[TASK SET]
a) Using the dictionary entry for "hop," decide whether each statement agrees with it. Answer yes or no for each one, and quote the words from the entry that settle it.
(i) "Hopping" is listed as one of the verb's forms.
(ii) The sense of crossing an ocean in an aircraft is labeled formal.
(iii) The example for bouncing involves a flat stone and a lake.
b) Write the next part of the dictionary entry for "hop," picking up right after its last line.

[EXTRACT PROVIDED]

========

British Dictionary definitions for hopped

hop1

/hɒp/
verb hops, hopping, hopped
1.
(intransitive) to make a jump forwards or upwards, esp on one foot
2.
(intransitive) (esp of frogs, birds, rabbits, etc) to move forwards in short jumps
3.
(transitive) to jump over: he hopped the hedge
4.
(intransitive) (informal) to move or proceed quickly (in, on, out of, etc): hop on a bus
5.
(transitive) (informal) to cross (an ocean) in an aircraft: they hopped the Atlantic in seven hours
6.
(transitive) (US & Canadian, informal) to travel by means of (an aircraft, bus, etc): he hopped a train to Chicago
7.
(US & Canadian) to bounce or cause to bounce: he hopped the flat stone over the lake's surface
8.

========

[STORED RECORDS]

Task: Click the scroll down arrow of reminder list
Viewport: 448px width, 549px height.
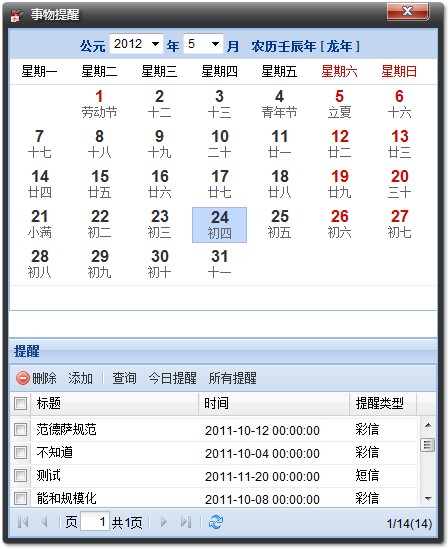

========

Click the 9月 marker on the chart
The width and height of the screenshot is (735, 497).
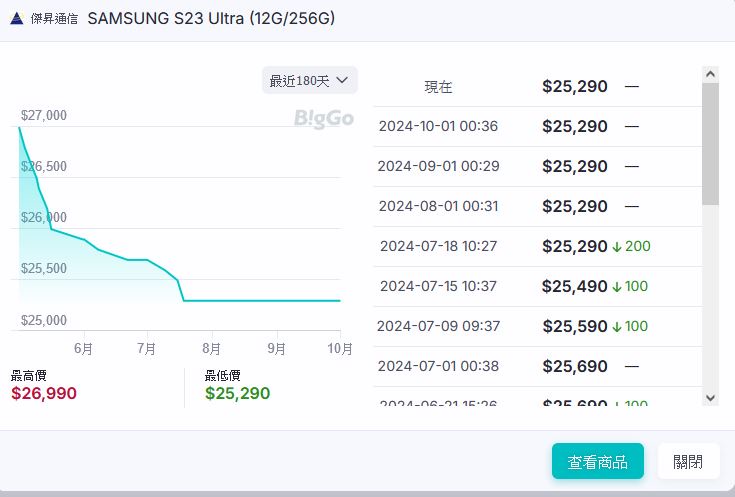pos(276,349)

========

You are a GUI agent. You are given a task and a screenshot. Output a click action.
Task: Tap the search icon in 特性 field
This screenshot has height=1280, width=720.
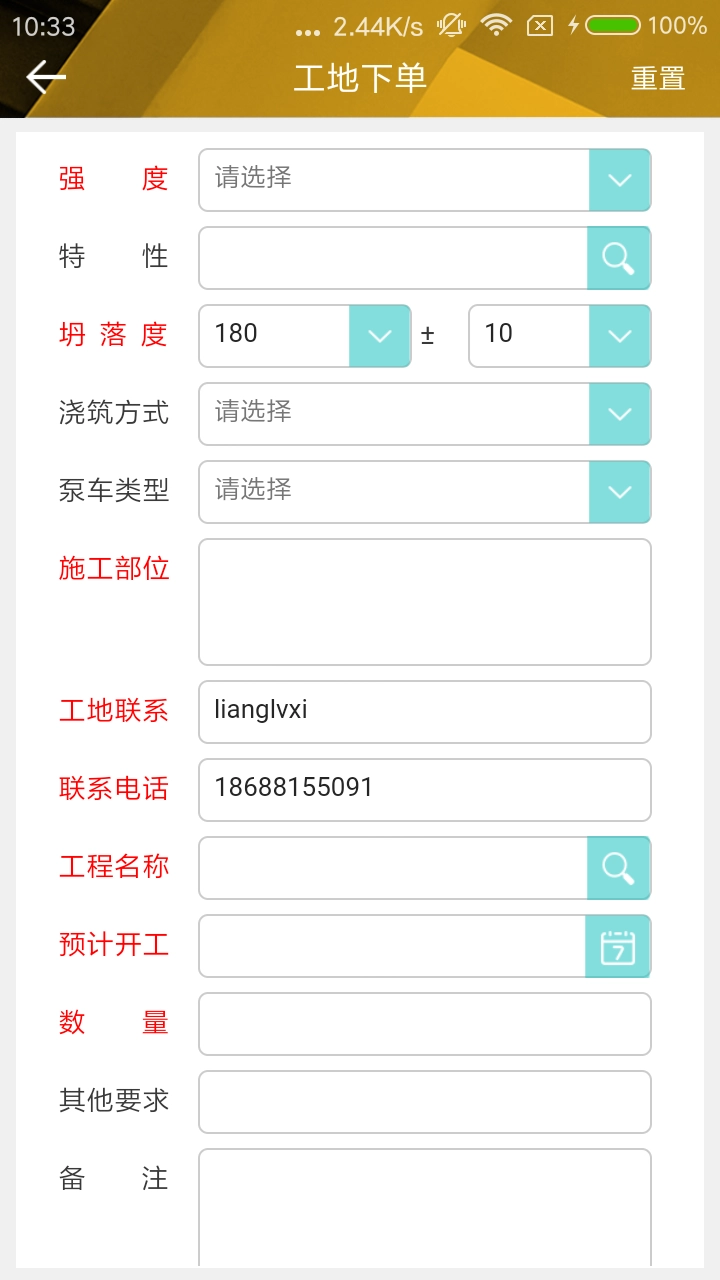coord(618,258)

========

[TASK ANSWERS]
a)
(i) Yes: "verb hops, hopping, hopped"
(ii) No: "(transitive) (informal) to cross (an ocean) in an aircraft"
(iii) Yes: "he hopped the flat stone over the lake's surface"

b)
(intransitive) (US & Canadian, informal) to begin intense activity, esp work
9.
(intransitive) another word for limp1
10.
(Brit, slang) hop it, hop off, to go away
noun
11.
the act or an instance of hopping
12.
(old-fashioned, informal) a dance, esp one at which popular music is played: we're all going to the school hop tonight
13.
(informal) a trip, esp in an aircraft
14.
(US) a bounce, as of a ball
15.
(informal) on the hop
  1. active or busy
  2. (Brit) unawares or unprepared: the new ruling caught me on the hop
See also hop into
Word Origin
Old English hoppian; related to Old Norse hoppa to hop, Middle Low German hupfen

hop2

/hɒp/
noun
1.
any climbing plant of the N temperate genus Humulus, esp H. lupulus, which has green conelike female flowers and clusters of small male flowers: family Cannabiaceae (or Cannabidaceae) See also hops
2.
hop garden, a field of hops
3.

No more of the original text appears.